I'm not too up to date on this. What's the downside to using a browser that tracks main? What browser do you use?

693362.jpg
[Hide] (603.2KB, 1682x2914)

>>21996
>I'm not too up to date on this. What's the downside to using a browser that tracks main?
You get (non-security) updates faster. As an end user that's about it. I mean, if you're using librewolf obviously you've got a problem with many of the recent firefox updates so that seems like it's reason enough.
As a developer having less stable versions to work on and getting a constant stream of other people's patches (that may be to things you've changed) adds a lot of overhead to maintaining your fork.

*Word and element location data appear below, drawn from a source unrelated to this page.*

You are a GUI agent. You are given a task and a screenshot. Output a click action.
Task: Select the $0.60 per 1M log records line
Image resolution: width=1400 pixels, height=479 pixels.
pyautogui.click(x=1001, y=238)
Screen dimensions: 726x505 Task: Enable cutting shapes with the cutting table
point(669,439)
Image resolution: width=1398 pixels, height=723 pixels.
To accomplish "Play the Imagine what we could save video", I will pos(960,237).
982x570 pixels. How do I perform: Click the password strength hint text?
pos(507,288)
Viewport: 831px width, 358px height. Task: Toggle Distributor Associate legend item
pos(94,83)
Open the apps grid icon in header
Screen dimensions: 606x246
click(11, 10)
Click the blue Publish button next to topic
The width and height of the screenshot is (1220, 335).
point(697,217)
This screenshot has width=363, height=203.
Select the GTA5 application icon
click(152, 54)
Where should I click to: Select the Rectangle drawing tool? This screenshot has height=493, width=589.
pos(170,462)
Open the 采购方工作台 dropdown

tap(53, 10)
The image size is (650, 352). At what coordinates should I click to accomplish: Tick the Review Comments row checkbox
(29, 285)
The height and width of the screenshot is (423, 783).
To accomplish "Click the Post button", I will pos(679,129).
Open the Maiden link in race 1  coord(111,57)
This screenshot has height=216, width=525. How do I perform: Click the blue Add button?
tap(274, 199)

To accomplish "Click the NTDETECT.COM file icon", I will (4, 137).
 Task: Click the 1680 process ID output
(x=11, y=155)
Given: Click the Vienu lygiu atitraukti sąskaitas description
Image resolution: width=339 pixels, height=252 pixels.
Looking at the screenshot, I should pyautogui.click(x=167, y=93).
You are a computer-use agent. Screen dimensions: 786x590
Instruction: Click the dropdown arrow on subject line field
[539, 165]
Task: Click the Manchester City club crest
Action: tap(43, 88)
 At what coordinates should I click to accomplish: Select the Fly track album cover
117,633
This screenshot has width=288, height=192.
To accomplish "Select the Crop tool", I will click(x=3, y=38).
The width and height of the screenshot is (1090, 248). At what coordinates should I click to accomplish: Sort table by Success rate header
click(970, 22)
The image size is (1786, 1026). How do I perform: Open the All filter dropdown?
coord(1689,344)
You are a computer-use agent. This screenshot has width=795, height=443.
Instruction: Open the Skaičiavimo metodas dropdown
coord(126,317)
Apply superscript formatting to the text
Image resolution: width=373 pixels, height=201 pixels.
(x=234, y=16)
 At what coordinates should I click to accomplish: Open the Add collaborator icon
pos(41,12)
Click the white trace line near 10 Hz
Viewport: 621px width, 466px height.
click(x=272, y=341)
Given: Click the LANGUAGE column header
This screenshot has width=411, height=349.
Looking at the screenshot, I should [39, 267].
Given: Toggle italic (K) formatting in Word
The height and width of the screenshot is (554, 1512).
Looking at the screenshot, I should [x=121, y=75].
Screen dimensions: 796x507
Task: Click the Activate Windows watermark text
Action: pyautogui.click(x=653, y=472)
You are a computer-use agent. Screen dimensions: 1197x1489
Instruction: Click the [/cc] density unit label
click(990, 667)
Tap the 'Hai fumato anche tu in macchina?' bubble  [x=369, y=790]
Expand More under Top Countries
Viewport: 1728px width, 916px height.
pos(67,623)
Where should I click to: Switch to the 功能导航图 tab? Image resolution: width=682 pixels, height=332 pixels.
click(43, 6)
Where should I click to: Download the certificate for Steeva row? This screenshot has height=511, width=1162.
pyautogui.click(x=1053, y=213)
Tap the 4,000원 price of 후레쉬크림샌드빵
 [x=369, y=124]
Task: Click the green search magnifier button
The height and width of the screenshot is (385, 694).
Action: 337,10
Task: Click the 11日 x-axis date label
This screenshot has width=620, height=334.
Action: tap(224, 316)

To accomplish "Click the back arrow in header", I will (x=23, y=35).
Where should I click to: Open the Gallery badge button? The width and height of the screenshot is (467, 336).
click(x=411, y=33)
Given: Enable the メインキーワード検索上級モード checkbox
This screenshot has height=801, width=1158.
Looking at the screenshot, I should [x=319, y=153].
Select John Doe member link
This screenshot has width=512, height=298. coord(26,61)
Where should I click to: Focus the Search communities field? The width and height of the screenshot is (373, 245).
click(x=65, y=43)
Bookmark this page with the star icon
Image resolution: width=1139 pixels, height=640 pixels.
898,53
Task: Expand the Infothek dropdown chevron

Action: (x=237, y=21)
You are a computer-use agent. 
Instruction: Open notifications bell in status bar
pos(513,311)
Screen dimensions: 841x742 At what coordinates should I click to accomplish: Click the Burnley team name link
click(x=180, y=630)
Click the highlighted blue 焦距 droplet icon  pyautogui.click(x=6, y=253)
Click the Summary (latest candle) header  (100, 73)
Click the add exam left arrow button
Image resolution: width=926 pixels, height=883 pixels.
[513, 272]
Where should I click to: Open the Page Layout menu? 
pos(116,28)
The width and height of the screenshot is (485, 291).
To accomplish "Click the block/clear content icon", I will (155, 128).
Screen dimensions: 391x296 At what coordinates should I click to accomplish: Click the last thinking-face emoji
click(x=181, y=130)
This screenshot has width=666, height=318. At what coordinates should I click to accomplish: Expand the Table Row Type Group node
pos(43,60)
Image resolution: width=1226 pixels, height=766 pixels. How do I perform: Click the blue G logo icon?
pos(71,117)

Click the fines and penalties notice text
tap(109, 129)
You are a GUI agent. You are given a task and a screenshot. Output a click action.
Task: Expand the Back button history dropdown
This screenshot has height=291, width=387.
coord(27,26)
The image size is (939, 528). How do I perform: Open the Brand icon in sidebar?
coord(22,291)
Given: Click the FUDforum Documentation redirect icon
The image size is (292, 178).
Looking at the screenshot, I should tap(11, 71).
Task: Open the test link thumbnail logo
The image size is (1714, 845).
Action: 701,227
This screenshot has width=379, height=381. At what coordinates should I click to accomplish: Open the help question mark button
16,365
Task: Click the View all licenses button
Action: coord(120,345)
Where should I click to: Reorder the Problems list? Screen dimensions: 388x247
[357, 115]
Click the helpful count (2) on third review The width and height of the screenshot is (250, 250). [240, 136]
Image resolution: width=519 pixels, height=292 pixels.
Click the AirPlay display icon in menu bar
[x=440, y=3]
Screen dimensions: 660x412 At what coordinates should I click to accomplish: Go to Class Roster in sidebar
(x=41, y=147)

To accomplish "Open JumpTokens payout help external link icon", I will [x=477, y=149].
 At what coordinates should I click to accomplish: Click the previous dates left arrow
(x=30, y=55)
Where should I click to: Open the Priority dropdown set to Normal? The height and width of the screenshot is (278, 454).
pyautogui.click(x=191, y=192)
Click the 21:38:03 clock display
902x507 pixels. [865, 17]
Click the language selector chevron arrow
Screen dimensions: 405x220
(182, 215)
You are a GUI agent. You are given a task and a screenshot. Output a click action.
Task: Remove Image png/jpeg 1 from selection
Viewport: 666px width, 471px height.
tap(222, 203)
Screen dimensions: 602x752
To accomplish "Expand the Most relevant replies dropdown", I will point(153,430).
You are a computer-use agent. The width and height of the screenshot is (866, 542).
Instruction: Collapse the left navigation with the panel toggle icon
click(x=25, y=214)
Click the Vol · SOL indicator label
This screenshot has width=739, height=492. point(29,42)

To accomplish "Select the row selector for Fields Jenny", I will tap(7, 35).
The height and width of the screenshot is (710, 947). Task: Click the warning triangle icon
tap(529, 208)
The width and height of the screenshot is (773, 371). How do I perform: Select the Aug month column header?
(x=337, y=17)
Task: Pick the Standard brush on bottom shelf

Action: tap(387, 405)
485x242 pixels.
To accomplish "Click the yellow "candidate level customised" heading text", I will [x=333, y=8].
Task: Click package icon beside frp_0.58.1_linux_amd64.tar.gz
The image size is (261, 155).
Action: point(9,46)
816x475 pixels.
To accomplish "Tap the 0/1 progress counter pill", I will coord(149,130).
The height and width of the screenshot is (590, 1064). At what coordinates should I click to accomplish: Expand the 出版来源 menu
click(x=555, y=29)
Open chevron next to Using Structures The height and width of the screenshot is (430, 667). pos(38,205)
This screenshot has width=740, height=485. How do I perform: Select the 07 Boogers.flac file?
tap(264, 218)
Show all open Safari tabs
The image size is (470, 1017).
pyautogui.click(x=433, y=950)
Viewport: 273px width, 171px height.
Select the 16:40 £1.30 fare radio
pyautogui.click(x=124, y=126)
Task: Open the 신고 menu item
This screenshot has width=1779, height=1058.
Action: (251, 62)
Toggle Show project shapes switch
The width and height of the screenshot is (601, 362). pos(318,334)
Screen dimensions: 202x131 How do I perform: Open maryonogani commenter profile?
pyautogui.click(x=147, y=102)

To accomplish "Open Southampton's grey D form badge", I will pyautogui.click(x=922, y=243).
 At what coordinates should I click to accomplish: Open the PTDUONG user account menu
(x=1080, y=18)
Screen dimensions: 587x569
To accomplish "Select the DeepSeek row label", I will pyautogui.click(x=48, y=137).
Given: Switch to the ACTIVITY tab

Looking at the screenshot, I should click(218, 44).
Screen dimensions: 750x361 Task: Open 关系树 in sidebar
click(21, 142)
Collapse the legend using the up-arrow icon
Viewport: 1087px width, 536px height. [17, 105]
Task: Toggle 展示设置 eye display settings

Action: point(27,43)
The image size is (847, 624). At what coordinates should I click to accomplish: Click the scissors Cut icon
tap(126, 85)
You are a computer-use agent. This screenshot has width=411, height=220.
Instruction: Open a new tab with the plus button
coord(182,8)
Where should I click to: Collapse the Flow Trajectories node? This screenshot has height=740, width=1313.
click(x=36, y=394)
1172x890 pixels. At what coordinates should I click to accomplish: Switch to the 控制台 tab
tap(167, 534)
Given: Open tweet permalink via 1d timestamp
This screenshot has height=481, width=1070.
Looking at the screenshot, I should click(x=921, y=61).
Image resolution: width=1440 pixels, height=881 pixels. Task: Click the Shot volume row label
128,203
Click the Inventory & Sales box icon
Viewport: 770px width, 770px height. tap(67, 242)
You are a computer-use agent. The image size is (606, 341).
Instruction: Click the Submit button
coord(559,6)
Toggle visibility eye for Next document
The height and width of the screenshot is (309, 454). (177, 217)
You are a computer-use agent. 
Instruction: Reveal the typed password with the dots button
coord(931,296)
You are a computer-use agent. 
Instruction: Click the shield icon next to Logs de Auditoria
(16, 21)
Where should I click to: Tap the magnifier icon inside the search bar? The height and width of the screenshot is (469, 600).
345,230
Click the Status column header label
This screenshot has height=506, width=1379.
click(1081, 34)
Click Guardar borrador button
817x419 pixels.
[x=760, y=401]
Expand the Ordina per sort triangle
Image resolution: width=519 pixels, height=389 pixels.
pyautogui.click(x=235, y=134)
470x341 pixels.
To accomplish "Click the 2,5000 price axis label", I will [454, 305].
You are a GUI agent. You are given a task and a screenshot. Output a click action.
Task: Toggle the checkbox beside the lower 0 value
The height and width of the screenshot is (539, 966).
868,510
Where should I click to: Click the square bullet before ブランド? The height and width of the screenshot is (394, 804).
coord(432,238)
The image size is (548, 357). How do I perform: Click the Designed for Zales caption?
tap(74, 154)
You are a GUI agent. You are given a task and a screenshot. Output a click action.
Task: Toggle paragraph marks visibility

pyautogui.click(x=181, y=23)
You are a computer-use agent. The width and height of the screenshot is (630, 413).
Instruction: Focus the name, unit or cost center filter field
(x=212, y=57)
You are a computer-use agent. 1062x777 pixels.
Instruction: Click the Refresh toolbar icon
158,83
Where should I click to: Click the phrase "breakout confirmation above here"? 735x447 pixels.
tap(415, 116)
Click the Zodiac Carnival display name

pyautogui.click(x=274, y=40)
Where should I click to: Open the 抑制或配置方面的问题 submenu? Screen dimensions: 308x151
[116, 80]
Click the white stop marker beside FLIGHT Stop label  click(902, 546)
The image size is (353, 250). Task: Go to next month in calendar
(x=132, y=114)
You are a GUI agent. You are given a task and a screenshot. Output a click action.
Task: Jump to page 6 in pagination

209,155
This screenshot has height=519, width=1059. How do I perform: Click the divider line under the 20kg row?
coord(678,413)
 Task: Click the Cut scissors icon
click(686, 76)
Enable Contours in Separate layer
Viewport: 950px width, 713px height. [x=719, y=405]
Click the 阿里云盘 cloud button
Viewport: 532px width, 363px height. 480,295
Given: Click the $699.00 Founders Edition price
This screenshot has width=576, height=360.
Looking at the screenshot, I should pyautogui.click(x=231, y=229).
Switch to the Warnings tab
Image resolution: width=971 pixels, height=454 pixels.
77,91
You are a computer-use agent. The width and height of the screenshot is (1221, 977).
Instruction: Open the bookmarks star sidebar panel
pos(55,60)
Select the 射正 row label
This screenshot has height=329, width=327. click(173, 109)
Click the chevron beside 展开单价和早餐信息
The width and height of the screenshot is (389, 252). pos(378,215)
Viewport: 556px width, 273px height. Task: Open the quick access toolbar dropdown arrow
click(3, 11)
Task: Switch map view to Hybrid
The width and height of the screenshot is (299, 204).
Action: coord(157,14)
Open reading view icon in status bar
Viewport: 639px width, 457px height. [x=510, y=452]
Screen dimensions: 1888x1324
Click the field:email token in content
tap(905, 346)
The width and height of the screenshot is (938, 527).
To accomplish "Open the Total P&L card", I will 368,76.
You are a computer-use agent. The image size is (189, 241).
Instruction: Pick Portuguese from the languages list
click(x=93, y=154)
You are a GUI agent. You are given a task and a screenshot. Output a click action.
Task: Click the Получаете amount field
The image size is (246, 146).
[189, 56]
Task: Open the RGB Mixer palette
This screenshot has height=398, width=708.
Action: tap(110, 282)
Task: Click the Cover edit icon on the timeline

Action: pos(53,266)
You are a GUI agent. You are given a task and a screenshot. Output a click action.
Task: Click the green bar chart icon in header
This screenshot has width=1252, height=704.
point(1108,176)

I don't know how librewolf functions (is it just a patchset that gets applied ontop of firefox?) but I can't imagine that there are substantial changes from firefox if a small team is keeping it up to date with current firefox rather than ESR. It takes the TBB team weeks to catch up to new ESR major versions and that's one of the best funded cryptography projects in the world with several people who work on TBB as a full time job.
>What browser do you use?
I'm definitely not following best practices.
For lazily using sites like this I mostly use the tor browser bundle binary (which is a firefox ESR fork, essentially).
For sites where I'm enabling javascript or sharing my public identity (ecommerce, package tracking sites, banks, etc.) I used to use firefox ESR (built locally, this was pre-rust) and currently am using the mullvad browser binary (which is a TBB fork, with fairly minimal changes i.e. it's still basically firefox ESR). At some point I'm going to have to bite the bullet and switch to something functional but it's not obvious to me that there is anything. With regards to teh future, the fingerprinting protection on TBB/MVB is a total meme and not worth anything so it's not like rolling my own whatever would be an issue from that perspective, but it's not like I can trivially write a patchset to revert the webp changes etc. without installing librsvg, and stripping modern gtk out of it would be a collossal task.
For actual serious business like downloading packages I just use either "links" or wget (and curl as appropriate). This is a minority of cases though.
>>21975
Should mention:
Compare/contrast the adoption of webm to webp. People actually wanted webm and it started getting used by programmers and nerds on image boards more than half a decade before the sites that people are jumping through hoops to avoid webps from started adopting it (webm) because actual human beings have an actual use for webm.

>every image I have that starts with 693, regardless of the ID system used, is a solo pic of anzu
heh

>>22002
>You get (non-security) updates faster.
It's marginal but worth mentioning that this is, itself, a security issue (attacks on new features are usually discovered and deployed when it hits main, not written against the experimental builds; by the time the features hit ESR they've already been patched for whatever attacks were found in the interim).